A woman arrested at her Little Rock home on Thursday has been indicted on eight counts of financial crimes.
31-year-old Chandler Wilson Carroll is the CEO and founder of WilCarr Innovations LLC along with two other companies. The government alleges she used pandemic-era Paycheck Protection Program loans to buy a house, jewelry and two Ford cars.
Carroll founded WilCarr Innovations in February of 2020. In an interview with Little Rock Soirée magazine, she claimed the company serves “the regulatory needs of medical device and health insurance companies across the U.S.” The company does not appear to have a website, and the secretary of state's office lists its license as “revoked.”
The government indictment lists two other companies she owned: Wilson Carroll Research Services (WCRS), founded in 2017, and Brook Haven Lodge, also founded in 2020.
In January of 2020, Carroll took out a COVID-19 EIDL, or Economic Injury Disaster Loan, for her WCRS company.
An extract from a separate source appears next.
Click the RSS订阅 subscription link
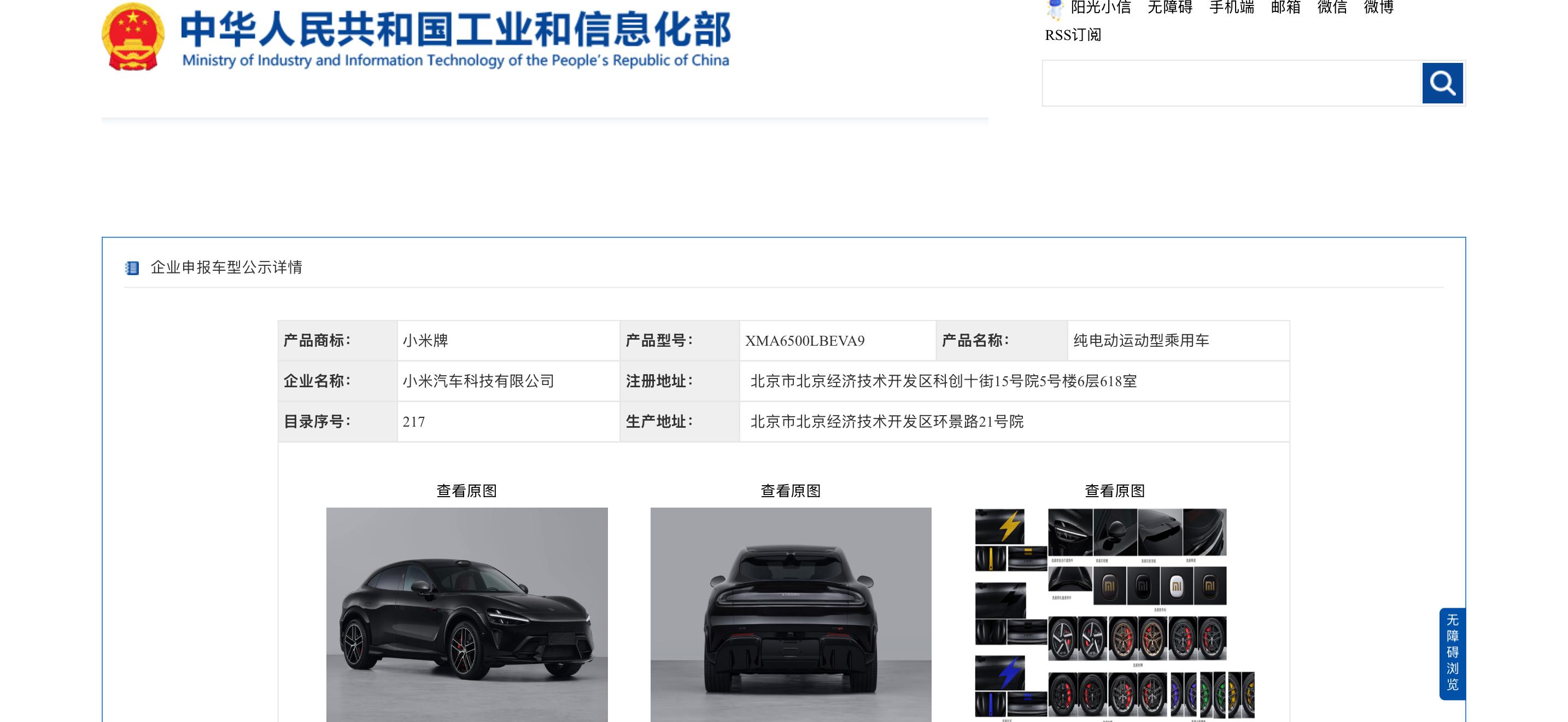1568x722 pixels. click(x=1073, y=36)
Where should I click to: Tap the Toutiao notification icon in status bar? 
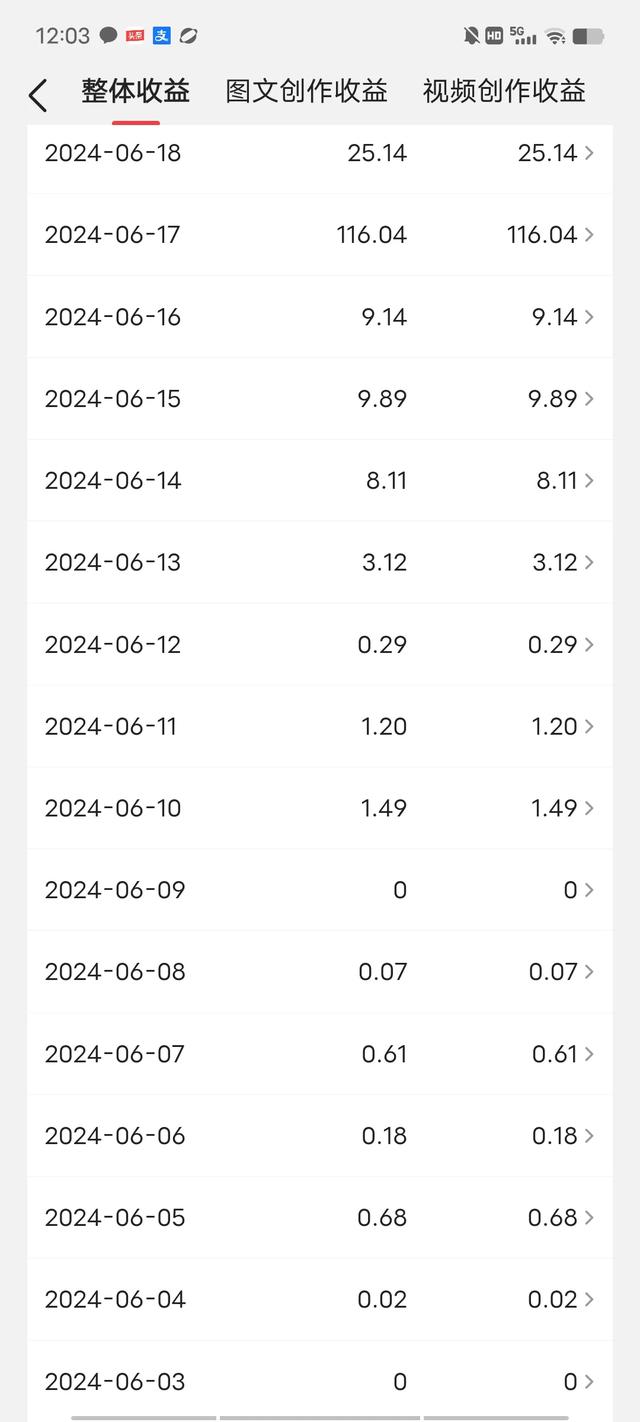(135, 35)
The indictment said she was lying to get the money. On her 2022 tax form, Carroll claimed WRCS made about $500,000 for the year with zero employees.
On her loan application, she claimed it made over $90 million in gross revenue. She was eventually granted $150,000 in loans. The complaint says she used the money to buy a Ford car and jewelry from Sissy's Log Cabin.
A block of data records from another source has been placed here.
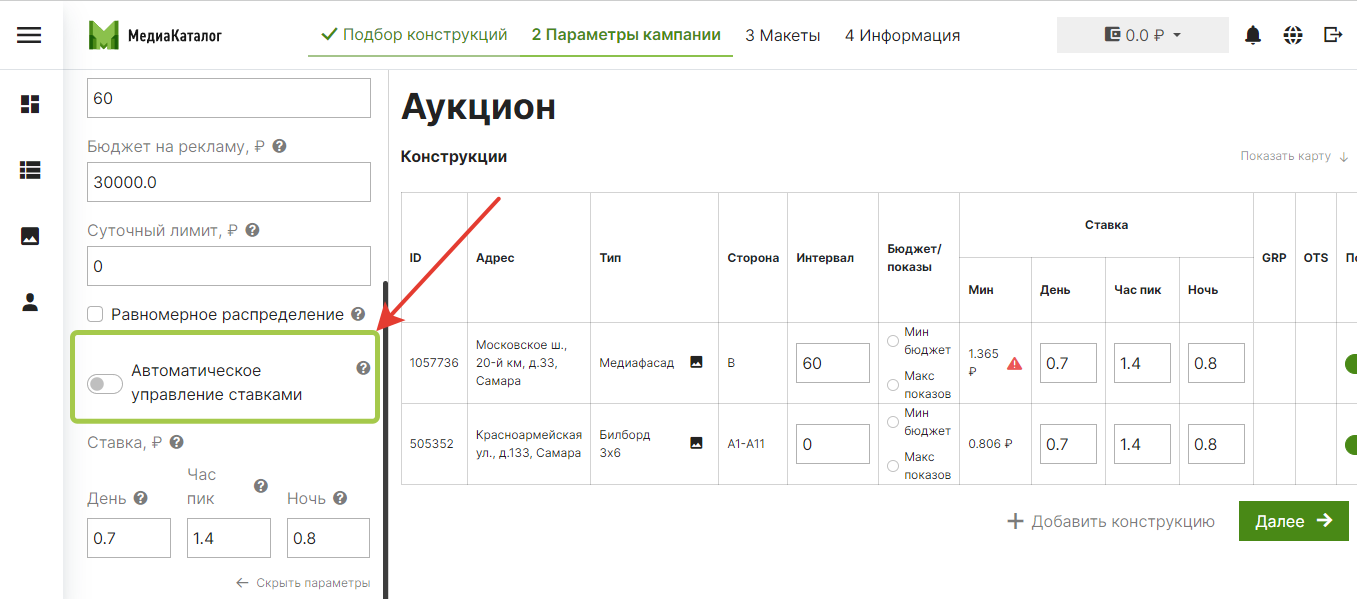Open the photo icon beside Медиафасад
Viewport: 1357px width, 599px height.
(x=697, y=362)
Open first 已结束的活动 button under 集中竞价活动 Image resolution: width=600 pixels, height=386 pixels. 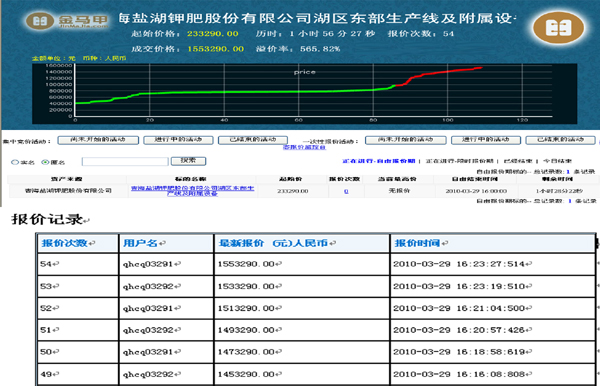tap(253, 140)
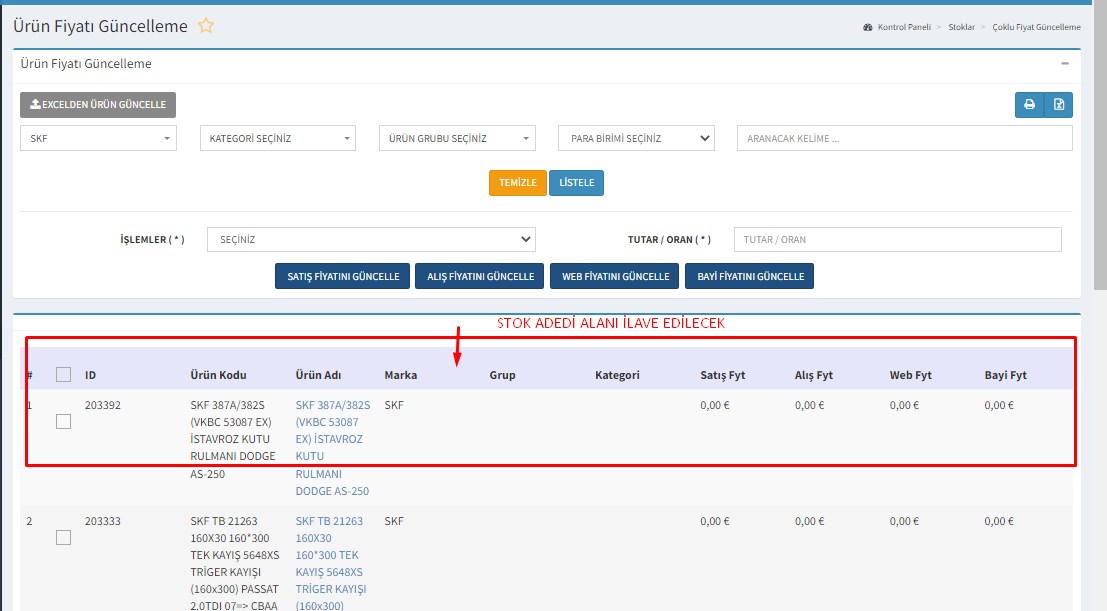Click the Kontrol Paneli breadcrumb link
1107x611 pixels.
(903, 27)
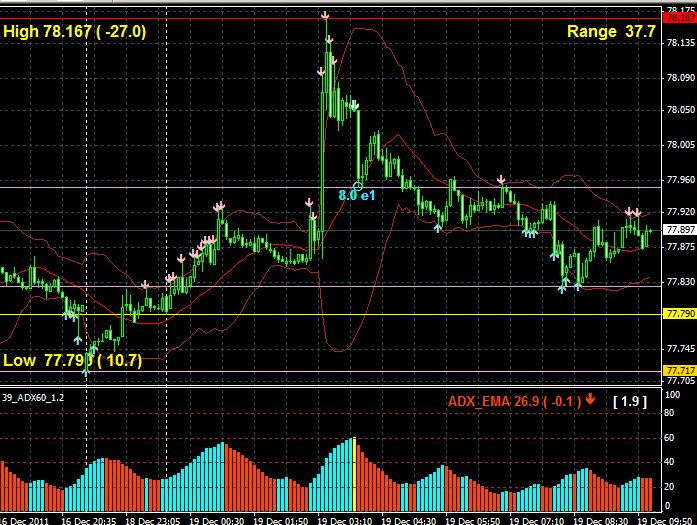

Later in April 2020, she is alleged to have done the same thing with Paycheck Protection Program (PPP) loans for her WCRS company. These were federal loans designed to help payroll costs during the pandemic. Millions of loans were eventually forgiven.
Carroll applied for two PPP loans, one for over $188,000 and another for over $190,000. On the loan application she said she had 13 employees. Again, this money was used for another car and jewelry purchases.
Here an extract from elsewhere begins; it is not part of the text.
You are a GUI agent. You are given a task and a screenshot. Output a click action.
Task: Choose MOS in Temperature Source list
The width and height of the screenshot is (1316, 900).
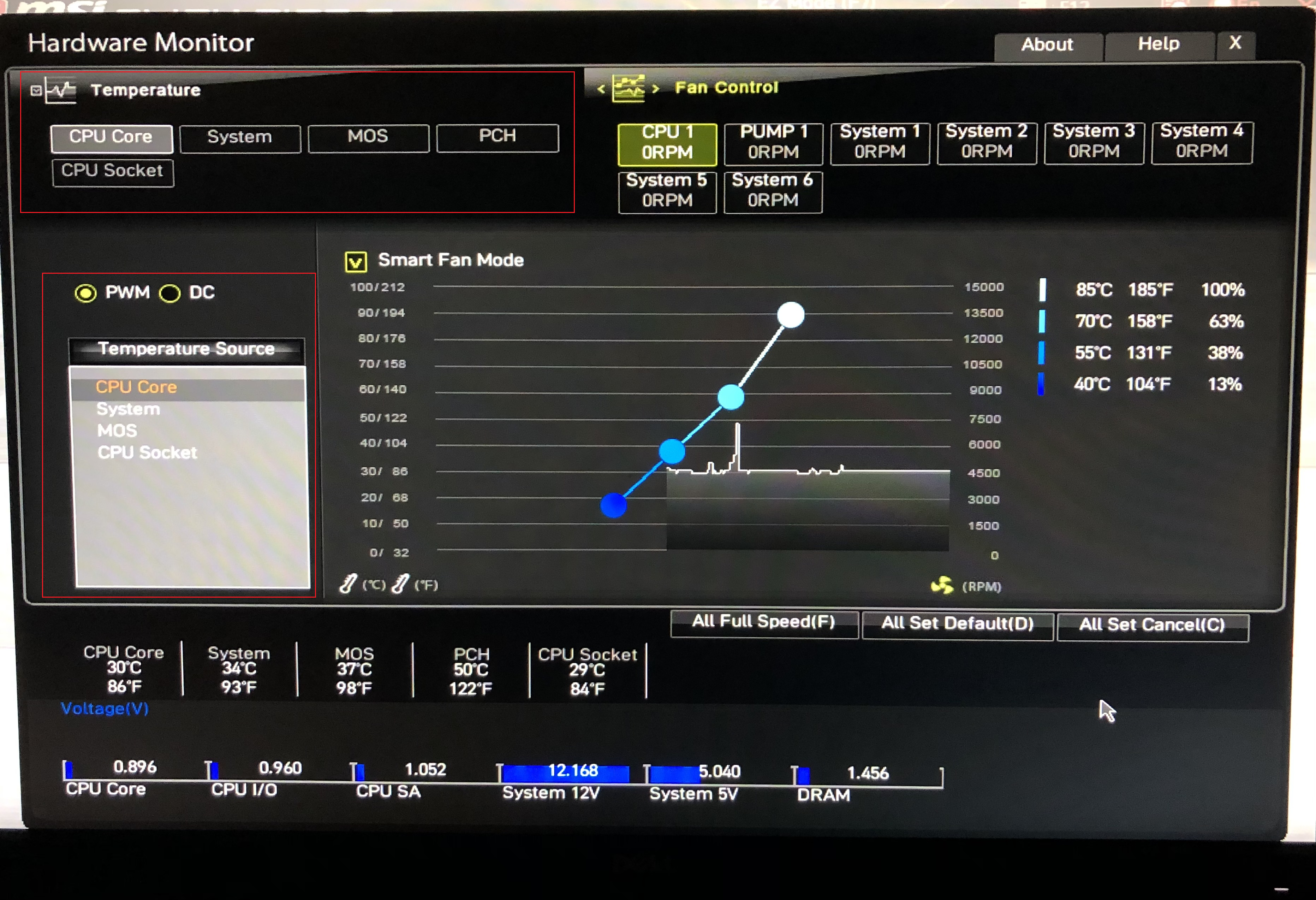coord(117,431)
In May of 2020, Carroll applied for another PPP loan for her company Wilcarr. She claimed this company had 121 employees and $640,000 in profits, but they did not have IRS fillings. According to the indictment, one employee told the FBI that only four people worked at the company. Carroll received $1.6 million from the loan. She used the funds to purchase a house. The indictment does not list the location of this property.
In 2021, she received another PPP loan totaling over $146,000.
Carroll was released from jail on Thursday. She must forfeit two cars, two watches, diamond earrings and any property associated with the companies.
This is not the first time Carroll has clashed with regulatory authorities. In 2018, the Department of Finance and Administration sent Carroll a certificate of indebtedness for over $39,000 in unpaid income tax.
Carroll's trial for wire fraud and loan fraud is scheduled for May 21.